Personal information
- Born: 5 March 1975 (age 51) Brisbane, Queensland
- Original team: Cairns Cities (AFL Cairns)
- Height: 181 cm (5 ft 11 in)
- Weight: 85 kg (187 lb)
- Position: Forward

Playing career^{1}
- Years: Club / Games (Goals)
- 1993, 1999–2003: Port Adelaide (SANFL) / 45 (62)
- 1994–1998: Essendon / 85 (109)
- 1999–2003: Port Adelaide (AFL) / 75 (106)
- Total:  / 205 (277)

Representative team honours
- Years: Team / Games (Goals)
- 1993: Queensland / 1 (0)
- 1995–1998: Allies / 3 (0)
- ^{1} Playing statistics correct to the end of 2003.

Career highlights
- 2× Essendon Football Club pre-season premiership side; AFL Rising Star nominee: 1994;

= Che Cockatoo-Collins =

Australian rules footballer (born 1975)

Che Cockatoo-Collins (born 5 March 1975) is a former Australian rules footballer who played in the Australian Football League (AFL).

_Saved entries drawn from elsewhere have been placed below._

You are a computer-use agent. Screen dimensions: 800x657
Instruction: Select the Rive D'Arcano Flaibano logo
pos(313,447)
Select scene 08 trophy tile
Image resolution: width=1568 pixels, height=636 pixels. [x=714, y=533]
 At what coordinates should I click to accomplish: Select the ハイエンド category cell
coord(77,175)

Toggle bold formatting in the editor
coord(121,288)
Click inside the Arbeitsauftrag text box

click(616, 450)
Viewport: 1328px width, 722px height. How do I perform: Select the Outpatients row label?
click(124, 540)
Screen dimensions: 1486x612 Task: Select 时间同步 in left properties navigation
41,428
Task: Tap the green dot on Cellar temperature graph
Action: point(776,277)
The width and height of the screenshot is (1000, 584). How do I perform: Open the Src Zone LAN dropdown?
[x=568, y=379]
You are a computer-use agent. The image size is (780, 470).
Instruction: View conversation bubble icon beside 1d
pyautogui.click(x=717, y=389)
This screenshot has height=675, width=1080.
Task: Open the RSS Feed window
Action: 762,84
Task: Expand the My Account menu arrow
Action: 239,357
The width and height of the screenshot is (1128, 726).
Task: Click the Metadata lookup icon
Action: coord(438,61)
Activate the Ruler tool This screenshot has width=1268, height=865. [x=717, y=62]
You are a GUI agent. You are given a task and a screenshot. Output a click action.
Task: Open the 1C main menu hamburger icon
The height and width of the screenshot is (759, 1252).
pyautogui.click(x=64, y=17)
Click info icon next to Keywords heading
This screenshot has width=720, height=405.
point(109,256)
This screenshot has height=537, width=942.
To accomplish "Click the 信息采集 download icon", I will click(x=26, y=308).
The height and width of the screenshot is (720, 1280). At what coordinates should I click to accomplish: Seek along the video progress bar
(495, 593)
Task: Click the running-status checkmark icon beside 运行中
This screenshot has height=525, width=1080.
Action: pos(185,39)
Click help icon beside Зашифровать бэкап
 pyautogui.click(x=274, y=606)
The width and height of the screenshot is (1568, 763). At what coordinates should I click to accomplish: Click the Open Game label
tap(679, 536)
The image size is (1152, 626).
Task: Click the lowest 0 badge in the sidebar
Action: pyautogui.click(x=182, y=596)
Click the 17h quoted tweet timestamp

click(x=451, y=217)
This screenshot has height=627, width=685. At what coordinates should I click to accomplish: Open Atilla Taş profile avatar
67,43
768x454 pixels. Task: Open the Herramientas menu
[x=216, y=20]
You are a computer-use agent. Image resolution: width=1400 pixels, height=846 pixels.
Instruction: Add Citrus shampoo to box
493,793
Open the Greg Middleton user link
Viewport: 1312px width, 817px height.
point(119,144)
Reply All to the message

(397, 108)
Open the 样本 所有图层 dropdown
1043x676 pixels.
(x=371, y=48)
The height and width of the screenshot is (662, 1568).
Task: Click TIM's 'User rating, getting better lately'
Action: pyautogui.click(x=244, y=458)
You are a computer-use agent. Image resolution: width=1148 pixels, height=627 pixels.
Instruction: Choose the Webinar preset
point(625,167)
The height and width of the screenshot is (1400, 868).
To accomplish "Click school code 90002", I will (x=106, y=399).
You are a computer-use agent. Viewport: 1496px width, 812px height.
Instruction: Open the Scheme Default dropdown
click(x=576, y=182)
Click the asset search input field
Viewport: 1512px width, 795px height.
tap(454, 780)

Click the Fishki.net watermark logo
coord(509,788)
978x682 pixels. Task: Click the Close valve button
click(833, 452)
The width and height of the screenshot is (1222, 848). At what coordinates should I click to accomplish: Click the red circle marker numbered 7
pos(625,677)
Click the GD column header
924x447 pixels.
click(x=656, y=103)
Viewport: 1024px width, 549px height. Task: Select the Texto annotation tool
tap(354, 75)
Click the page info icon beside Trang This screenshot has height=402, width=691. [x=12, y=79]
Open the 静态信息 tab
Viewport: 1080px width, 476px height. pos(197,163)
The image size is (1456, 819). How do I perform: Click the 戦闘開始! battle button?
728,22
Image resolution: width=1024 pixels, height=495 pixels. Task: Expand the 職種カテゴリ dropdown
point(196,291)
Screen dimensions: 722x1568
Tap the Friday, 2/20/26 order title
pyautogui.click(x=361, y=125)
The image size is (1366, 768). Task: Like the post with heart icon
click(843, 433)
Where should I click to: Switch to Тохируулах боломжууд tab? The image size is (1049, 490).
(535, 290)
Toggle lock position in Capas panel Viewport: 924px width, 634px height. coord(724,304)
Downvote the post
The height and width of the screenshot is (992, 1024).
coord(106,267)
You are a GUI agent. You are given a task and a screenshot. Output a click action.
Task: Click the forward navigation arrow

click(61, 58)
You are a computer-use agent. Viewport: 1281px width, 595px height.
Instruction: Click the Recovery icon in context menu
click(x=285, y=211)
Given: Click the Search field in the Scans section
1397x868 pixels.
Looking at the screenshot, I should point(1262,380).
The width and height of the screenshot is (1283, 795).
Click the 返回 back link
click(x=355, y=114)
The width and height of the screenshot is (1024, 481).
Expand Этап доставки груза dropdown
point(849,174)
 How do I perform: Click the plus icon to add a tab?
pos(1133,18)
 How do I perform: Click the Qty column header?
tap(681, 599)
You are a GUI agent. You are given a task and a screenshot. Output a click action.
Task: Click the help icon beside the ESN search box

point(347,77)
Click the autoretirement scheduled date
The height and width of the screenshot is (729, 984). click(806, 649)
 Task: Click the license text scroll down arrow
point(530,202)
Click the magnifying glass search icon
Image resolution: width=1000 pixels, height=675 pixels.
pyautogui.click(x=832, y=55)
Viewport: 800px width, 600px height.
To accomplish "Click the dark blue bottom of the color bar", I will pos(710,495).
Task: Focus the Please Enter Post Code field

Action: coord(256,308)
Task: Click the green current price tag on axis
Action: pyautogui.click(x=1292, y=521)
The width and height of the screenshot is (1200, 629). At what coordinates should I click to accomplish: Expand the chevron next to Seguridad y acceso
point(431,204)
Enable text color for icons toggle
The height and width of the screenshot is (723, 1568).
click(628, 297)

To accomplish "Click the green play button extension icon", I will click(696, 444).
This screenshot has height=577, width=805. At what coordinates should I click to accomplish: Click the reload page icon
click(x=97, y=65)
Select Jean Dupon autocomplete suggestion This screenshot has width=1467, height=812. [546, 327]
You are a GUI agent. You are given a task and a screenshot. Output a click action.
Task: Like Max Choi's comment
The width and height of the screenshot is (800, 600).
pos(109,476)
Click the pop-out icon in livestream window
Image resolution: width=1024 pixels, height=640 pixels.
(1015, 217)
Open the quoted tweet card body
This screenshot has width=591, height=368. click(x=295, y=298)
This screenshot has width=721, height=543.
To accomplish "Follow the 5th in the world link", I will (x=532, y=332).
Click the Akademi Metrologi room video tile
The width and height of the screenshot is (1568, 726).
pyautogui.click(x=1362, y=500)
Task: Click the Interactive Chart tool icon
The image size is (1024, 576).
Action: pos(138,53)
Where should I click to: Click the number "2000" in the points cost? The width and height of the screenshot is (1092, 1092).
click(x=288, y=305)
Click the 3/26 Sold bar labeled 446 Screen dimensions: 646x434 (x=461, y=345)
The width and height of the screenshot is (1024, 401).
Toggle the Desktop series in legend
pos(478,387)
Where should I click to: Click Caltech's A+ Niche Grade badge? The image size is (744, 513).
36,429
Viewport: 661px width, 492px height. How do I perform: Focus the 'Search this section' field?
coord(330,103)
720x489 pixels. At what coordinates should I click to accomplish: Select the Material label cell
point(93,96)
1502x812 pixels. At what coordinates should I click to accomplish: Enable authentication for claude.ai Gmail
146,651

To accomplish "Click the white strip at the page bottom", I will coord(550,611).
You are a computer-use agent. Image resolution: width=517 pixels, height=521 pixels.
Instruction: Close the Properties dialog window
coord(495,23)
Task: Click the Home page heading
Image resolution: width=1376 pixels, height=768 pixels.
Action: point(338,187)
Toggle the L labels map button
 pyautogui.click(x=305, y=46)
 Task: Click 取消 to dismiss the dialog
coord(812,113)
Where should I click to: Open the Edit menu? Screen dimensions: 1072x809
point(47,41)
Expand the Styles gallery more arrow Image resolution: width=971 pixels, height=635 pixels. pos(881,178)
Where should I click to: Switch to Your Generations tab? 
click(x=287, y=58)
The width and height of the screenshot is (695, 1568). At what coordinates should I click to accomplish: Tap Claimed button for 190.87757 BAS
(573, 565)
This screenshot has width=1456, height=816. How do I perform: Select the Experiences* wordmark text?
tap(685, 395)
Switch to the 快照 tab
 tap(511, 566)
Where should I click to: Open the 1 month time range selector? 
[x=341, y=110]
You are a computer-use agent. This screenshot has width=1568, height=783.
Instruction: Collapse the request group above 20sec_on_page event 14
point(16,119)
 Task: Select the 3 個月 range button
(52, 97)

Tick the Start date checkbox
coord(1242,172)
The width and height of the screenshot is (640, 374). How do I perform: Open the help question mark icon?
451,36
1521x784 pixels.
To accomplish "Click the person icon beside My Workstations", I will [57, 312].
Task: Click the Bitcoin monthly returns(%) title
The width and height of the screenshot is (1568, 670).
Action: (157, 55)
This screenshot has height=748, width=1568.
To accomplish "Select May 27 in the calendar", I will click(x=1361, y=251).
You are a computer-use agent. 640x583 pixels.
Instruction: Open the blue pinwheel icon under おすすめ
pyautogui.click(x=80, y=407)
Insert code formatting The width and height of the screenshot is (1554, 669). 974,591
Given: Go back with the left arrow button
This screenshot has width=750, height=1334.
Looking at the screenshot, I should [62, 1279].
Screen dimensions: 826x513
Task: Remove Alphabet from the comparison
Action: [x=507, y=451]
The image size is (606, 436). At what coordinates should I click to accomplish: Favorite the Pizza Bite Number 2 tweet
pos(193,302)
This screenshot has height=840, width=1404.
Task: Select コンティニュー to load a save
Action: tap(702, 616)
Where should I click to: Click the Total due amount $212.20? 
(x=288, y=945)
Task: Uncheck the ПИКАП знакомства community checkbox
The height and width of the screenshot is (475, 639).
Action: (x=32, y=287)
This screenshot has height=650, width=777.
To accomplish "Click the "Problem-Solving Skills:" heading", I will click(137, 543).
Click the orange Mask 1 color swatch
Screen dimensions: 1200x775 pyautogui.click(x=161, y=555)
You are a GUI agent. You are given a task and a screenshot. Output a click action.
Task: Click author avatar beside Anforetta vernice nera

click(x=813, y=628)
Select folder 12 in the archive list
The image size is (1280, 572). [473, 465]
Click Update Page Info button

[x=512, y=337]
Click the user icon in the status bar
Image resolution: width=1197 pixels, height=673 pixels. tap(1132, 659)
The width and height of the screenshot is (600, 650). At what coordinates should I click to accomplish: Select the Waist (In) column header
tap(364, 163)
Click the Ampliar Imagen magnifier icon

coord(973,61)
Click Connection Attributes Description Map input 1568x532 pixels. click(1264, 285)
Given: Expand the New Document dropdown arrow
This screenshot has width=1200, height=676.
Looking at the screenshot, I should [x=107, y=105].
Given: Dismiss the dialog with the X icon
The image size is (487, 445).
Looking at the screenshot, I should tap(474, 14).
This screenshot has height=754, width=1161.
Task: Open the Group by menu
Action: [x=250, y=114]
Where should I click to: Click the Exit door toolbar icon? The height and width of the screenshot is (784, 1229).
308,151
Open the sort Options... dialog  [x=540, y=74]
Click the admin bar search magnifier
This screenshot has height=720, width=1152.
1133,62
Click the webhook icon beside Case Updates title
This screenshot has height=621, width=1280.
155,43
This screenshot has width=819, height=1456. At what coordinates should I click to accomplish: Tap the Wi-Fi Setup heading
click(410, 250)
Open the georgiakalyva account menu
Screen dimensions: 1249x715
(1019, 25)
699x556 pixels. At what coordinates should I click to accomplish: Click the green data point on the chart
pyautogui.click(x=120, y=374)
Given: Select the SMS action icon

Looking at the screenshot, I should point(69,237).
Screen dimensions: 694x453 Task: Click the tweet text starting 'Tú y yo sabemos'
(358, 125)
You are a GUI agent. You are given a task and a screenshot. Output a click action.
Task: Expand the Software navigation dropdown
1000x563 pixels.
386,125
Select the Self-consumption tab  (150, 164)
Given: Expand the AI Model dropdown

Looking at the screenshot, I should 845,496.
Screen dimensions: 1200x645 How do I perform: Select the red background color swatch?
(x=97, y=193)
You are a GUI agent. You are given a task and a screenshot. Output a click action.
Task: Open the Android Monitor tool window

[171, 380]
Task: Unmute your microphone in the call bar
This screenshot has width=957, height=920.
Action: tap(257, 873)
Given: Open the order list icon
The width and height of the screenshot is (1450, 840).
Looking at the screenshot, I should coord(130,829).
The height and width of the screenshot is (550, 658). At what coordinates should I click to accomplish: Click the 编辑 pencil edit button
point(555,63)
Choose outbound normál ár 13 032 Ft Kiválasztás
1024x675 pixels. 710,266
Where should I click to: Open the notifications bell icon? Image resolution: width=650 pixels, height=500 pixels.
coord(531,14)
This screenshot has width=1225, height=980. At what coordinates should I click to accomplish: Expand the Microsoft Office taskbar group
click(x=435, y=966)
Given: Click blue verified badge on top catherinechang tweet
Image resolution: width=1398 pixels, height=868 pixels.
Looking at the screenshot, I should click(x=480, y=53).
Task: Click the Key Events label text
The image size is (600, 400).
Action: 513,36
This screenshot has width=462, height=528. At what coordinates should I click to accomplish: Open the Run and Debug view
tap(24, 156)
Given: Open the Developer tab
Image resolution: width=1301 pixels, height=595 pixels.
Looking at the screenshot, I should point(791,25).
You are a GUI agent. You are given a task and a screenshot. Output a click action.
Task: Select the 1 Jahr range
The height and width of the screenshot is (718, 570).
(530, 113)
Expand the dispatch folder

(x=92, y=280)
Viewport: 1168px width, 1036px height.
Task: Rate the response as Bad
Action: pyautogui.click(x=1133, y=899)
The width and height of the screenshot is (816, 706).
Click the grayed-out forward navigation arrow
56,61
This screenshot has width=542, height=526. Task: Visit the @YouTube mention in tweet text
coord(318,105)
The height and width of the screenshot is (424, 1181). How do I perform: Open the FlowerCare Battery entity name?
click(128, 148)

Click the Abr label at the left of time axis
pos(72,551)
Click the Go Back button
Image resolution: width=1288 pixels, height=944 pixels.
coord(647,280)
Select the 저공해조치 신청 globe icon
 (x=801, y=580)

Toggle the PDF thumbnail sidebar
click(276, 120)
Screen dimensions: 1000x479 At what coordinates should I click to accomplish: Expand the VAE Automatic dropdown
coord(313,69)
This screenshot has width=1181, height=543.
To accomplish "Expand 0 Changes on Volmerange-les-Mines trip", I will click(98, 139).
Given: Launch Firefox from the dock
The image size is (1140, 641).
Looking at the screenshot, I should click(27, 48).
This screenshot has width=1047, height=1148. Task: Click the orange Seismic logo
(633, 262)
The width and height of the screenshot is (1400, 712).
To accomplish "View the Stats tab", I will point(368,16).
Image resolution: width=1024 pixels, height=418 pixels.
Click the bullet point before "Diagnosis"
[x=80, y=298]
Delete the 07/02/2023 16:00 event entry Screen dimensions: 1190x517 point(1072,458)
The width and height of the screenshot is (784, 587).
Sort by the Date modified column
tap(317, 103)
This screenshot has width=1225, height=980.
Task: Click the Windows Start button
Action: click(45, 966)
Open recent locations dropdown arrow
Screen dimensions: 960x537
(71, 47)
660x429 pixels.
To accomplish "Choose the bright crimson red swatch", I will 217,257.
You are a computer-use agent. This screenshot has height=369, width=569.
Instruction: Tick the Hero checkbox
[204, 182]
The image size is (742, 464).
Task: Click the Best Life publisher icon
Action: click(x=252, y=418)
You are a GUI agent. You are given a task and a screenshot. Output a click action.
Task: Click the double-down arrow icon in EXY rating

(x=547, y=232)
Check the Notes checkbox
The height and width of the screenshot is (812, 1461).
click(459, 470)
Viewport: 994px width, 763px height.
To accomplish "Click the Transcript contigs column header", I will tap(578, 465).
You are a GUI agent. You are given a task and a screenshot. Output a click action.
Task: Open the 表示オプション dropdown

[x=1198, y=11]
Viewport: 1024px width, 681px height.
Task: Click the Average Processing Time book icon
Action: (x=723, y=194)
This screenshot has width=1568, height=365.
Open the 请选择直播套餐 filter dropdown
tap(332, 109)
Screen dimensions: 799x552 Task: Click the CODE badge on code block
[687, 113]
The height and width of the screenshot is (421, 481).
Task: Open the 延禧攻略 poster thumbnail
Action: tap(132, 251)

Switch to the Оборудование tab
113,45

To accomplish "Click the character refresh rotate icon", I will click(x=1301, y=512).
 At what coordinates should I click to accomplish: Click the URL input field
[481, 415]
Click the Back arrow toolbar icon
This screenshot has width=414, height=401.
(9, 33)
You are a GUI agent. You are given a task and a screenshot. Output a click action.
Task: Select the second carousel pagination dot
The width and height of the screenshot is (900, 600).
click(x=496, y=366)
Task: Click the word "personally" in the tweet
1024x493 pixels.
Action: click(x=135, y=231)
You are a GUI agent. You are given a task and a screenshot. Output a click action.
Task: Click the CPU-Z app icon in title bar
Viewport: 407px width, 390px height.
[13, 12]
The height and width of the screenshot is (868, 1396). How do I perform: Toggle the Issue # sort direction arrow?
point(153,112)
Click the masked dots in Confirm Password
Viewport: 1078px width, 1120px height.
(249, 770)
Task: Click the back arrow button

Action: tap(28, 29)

Cockatoo-Collins was born in Brisbane, Queensland, before moving to Cairns, Queensland, where he began playing junior football with the Cairns City Cobras Australian Football Club. Cockatoo-Collins moved to Adelaide with his family whilst still at school and signed up with the Port Adelaide Magpies in the South Australian National Football League (SANFL) where he became noticed for his skills and pace. Cockatoo-Collins played 25 SANFL games before being drafted by Essendon.

==Essendon career==
Debuting with AFL club Essendon in 1994 as a 19-year-old, Cockatoo-Collins slowly started to improve his game. He played 16 games in 1994, averaging 16 disposals per game and kicking 24 goals. He did well in the next season, but the 1996 season was to be his break-through year. He played all 24 games that his club played apart from one, kicking 37 goals and picking up 15 disposals a game. His form then dropped off in the next two seasons, eventually being traded to Port Adelaide at the end of the 1998 season.

==Port Adelaide career==
Cockatoo-Collins proved in his first season at the club (1999) that he was a useful pickup. He played 12 games, kicking 23 goals. The next season, however, was to be a disappointing one for him, only playing two games because of persistent injury troubles. In 2001, he played 22 out of 24 games, kicking 41 goals and averaging 15 disposals in his best season yet. In the next two seasons, he was to kick 40 goals in total, but he was only able to play 16 games in what was to be his last season. At the end of the 2003 season, he was delisted.

===Retirement===
Cockatoo-Collins kept on playing for the Port Adelaide Magpies, becoming a solid contributor to the team. He announced his retirement from the SANFL in February 2006. Cockatoo-Collins then played for United in the Adelaide Plains Football League in 2007 and 2008, missing the 2007 grand final.

Cockatoo-Collins had a small role in the 2005 Australian movie Look Both Ways, starring William McInnes and Justine Clarke. He is the man who walks into the editors office at the start and is told to go away. He is seen photocopying in a later scene as well.

==Personal life==
Cockatoo-Collins's younger twin brothers David and Donald also played for Port Adelaide Football Club and in the AFL for Melbourne. The "Cockatoo" part of his surname derives from his maternal great-great-grandfather in Cape York being known as "Old Man Cockatoo". His nephew Nakia Cockatoo is a former professional footballer who played for the Brisbane Lions.